**PAGE EXCERPT**.
┏━━

Post-sequencing: quality control

Image credit: Dan Ross / Wellcome Sanger Institute

What happens to DNA sequence when it comes off a sequencing machine? Step 1 is quality control.

This is part 1 in our series looking at what happens after DNA is sequenced.

DNA sequencing produces huge amounts of data essentially comprising lots of short sections of DNA letters.
The first step is to check that the sequence is of the highest quality before we start to piece the sections together.
This first step is our quality control step.

Illustration highlighting the quality control step of the bioinformatics pipeline after sequencing. Image credit: Laura Olivares Boldú / Wellcome Connecting Science

What do we need to do when DNA comes off the sequencing machine?

After we have sequenced a sample of DNA, we need a quality control process to check that:

The laboratory stage of the process, which prepares the DNA sample for sequencing, has worked properly.
The instrument carrying out the sequencing itself has run properly.
The DNA sample is from a single source and not contaminated with DNA from another sample.

What do we need to do?

Quality control is an extensive set of procedures carried out to ensure that the sample and DNA sequence are of good quality.

The DNA must be of suitable quality so that it can be sent on and used for scientific study.

One way this is assessed is by looking at how much DNA (measured in clusters) are in every mm2 of each lane of the sequencing machine.
For a sample to be accepted, there should be hundreds of thousands to millions of DNA clusters per mm2 of each lane (depending on the sequencing machine being used).
If the number of clusters is outside the range for a certain machine it indicates that something has gone wrong during sequencing and the sample will not be accepted for further processing.

┗━━

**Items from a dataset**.

┏━━

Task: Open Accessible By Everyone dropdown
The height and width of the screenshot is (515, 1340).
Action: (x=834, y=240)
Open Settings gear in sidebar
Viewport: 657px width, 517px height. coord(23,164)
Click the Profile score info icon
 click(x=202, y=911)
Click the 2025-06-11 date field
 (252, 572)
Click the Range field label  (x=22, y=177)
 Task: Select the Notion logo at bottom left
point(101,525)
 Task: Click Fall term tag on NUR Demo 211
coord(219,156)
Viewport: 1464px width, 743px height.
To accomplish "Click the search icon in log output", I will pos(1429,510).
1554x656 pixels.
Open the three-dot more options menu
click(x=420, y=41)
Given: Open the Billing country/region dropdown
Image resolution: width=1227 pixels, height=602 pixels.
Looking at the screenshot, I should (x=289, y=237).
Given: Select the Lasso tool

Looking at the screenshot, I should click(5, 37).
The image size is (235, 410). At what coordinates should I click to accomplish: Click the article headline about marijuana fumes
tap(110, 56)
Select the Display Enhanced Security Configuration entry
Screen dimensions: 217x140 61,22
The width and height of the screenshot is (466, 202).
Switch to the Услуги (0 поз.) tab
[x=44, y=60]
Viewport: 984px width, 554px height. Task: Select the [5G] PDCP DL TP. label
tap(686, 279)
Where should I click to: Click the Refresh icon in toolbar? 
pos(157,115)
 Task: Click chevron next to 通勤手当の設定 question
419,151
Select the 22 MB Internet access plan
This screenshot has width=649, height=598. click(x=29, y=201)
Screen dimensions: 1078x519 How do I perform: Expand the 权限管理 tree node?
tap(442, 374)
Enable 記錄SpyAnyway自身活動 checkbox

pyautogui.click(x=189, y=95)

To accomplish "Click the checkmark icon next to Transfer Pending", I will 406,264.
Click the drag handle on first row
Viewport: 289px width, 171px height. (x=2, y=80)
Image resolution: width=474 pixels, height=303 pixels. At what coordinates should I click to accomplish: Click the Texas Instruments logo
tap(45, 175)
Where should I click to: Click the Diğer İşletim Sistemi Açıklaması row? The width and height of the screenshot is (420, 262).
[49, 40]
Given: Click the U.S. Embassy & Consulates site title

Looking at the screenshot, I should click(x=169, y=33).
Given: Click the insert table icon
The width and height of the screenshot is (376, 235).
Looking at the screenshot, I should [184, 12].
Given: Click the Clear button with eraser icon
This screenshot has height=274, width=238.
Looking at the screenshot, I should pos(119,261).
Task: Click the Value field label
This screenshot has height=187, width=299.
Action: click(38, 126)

┗━━

**EXERCISE**.
Answer these questions from the post-sequencing quality control text above:
(a) What does DNA sequencing produce?
(b) In what unit is the amount of DNA in every mm2 of each lane measured?
(c) What happens to a sample whose number of clusters is outside the range for its machine?

**OUTPUT**.
(a) Huge amounts of data, essentially lots of short sections of DNA letters.
(b) Clusters.
(c) It is not accepted for further processing, because the count indicates that something went wrong during sequencing.